Work instructions
Pictures must not be copied, but every entry must be reproduced exactly.

Stored items
---+---

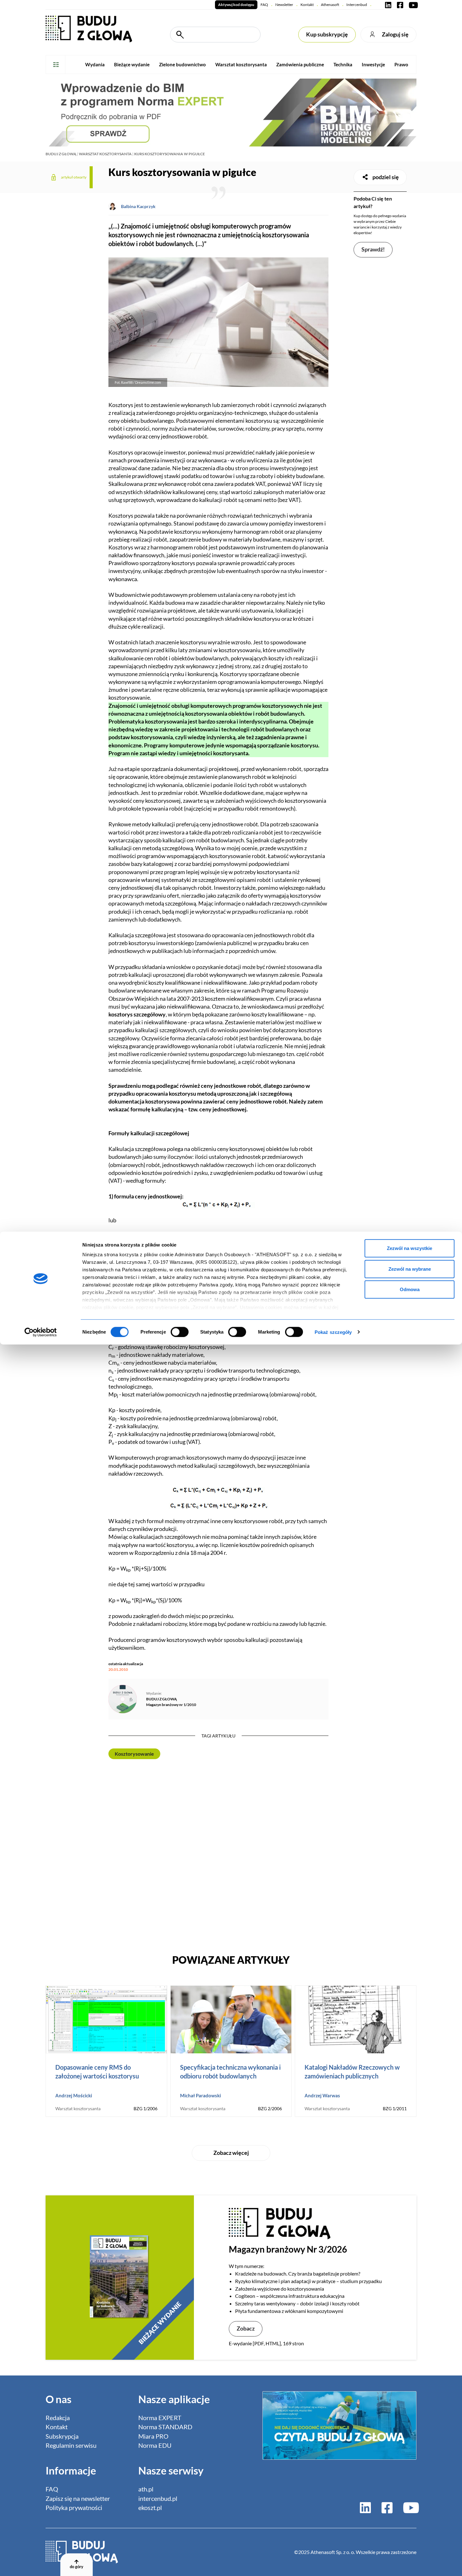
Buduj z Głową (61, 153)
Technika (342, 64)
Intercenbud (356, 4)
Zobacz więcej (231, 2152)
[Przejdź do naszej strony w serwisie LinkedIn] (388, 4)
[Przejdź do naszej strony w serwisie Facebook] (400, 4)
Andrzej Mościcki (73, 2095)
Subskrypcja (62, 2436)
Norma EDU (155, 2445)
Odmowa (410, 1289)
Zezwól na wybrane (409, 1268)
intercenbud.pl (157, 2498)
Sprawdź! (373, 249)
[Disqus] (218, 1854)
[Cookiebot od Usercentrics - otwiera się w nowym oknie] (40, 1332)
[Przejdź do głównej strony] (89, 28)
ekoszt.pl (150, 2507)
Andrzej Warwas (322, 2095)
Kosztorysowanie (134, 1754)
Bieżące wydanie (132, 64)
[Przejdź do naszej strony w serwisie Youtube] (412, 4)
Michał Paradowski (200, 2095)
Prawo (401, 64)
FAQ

---+---

Task output
Buduj z Głową (61, 153)
Technika (342, 64)
Intercenbud (356, 4)
Zobacz więcej (231, 2152)
[Przejdź do naszej strony w serwisie LinkedIn] (388, 4)
[Przejdź do naszej strony w serwisie Facebook] (400, 4)
Andrzej Mościcki (73, 2095)
Subskrypcja (62, 2436)
Norma EDU (155, 2445)
Odmowa (410, 1289)
Zezwól na wybrane (409, 1268)
intercenbud.pl (157, 2498)
Sprawdź! (373, 249)
[Disqus] (218, 1854)
[Cookiebot od Usercentrics - otwiera się w nowym oknie] (40, 1332)
[Przejdź do głównej strony] (89, 28)
ekoszt.pl (150, 2507)
Andrzej Warwas (322, 2095)
Kosztorysowanie (134, 1754)
Bieżące wydanie (132, 64)
[Przejdź do naszej strony w serwisie Youtube] (412, 4)
Michał Paradowski (200, 2095)
Prawo (401, 64)
FAQ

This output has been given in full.